Pero México ya no es el país de aquella primera candidatura de 2006, con la llegada de Felipe Calderón al poder, se dio, como allí se dice, la patada al avispero del narcotráfico y la lucha se intensificó entre el Gobierno y los cárteles dejando más de 30.000 personas desaparecidas y más de 170.000 muertos por causas relacionadas con el crimen organizado. Por otra parte, el país es hoy más que nunca un territorio fracturado socialmente, donde cerca de un 47 por ciento de la población vive en la pobreza. Un nuevo Gobierno de izquierdas, sustentado por más de la mitad de los votos, tiene una oportunidad para dar voz y su lugar a los olvidados, a esa capa subterránea de más 53 millones de personas, indígenas en su mayoría, que han vivido en los márgenes del Estado.

A las promesas de López Obrador, a las de ahora, les toca el complicado aterrizaje sobre este país herido. Tras la tragedia de Ayotzinapa, el movimiento #Yosoy132 identificó al Estado como responsable de los sucedido y la izquierda mexicana tiene que saber que ha vencido por situarse en su misma trinchera. Es el descontento social irreversible, son los compañeros de los 43, la generación más preparada, la primavera mexicana, los nacidos en un país sumido en la violencia sin tregua los que vigilarán las promesas de López Obrador. Ellos le han llevado hasta ahí; ante ellos, que no habían nacido cuando él ya estaba en política, tendrá que responder. Se acabaron las ideas, es hora de sacar a México de su desesperación, de mantenerlo a salvo. Con vida.
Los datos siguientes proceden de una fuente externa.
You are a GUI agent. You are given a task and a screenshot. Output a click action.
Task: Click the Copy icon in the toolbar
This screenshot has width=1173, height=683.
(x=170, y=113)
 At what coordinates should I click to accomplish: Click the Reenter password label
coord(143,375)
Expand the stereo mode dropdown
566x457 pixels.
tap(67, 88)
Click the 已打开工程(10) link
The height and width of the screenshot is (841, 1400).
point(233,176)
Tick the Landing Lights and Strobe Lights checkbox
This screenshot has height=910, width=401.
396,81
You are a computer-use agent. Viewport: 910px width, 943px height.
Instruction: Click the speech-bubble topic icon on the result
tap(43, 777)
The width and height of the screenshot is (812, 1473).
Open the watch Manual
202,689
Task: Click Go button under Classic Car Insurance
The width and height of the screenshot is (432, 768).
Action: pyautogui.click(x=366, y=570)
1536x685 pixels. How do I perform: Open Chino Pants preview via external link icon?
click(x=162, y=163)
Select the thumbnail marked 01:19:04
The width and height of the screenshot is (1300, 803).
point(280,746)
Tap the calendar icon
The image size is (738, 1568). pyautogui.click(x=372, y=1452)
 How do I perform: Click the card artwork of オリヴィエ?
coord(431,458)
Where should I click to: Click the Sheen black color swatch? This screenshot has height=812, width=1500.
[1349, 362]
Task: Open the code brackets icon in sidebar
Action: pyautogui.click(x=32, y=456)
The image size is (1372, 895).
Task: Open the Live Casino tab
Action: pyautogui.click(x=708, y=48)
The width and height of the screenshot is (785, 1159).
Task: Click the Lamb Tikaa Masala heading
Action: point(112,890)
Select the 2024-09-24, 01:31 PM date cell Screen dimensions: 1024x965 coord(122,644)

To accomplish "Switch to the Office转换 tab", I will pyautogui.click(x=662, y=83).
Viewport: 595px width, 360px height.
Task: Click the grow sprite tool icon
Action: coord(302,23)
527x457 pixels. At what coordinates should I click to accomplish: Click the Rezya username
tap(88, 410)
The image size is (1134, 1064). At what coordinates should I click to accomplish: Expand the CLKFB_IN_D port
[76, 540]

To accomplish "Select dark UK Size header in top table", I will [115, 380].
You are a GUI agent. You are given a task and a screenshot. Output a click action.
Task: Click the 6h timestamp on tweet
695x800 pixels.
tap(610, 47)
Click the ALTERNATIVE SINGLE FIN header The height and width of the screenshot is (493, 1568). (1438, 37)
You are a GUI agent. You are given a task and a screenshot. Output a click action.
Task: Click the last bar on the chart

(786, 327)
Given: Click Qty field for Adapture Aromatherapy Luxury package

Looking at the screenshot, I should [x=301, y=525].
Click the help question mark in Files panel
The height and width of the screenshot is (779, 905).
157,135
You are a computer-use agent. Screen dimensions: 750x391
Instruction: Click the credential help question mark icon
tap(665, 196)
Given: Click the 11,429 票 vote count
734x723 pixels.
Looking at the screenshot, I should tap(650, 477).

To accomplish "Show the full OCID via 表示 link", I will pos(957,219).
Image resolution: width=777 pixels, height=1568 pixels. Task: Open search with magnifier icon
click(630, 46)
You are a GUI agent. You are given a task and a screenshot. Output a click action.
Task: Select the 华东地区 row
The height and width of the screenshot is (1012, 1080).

En la noche del 26 de septiembre de 2014, 43 estudiantes de una escuela rural de Ayotzinapa, en el estado de Guerrero, desaparecen. Querían hacerse con autobuses para llevarlos a su centro educativo y viajar con ellos a Ciudad de México para participar en la marcha anual del 2 de octubre, fecha en que se conmemora la matanza de estudiantes en la plaza de Tlatelolco que tuvo lugar en 1968. Pero los jóvenes no pasan de Iguala. Al salir de la estación, la policía los intercepta y dispara.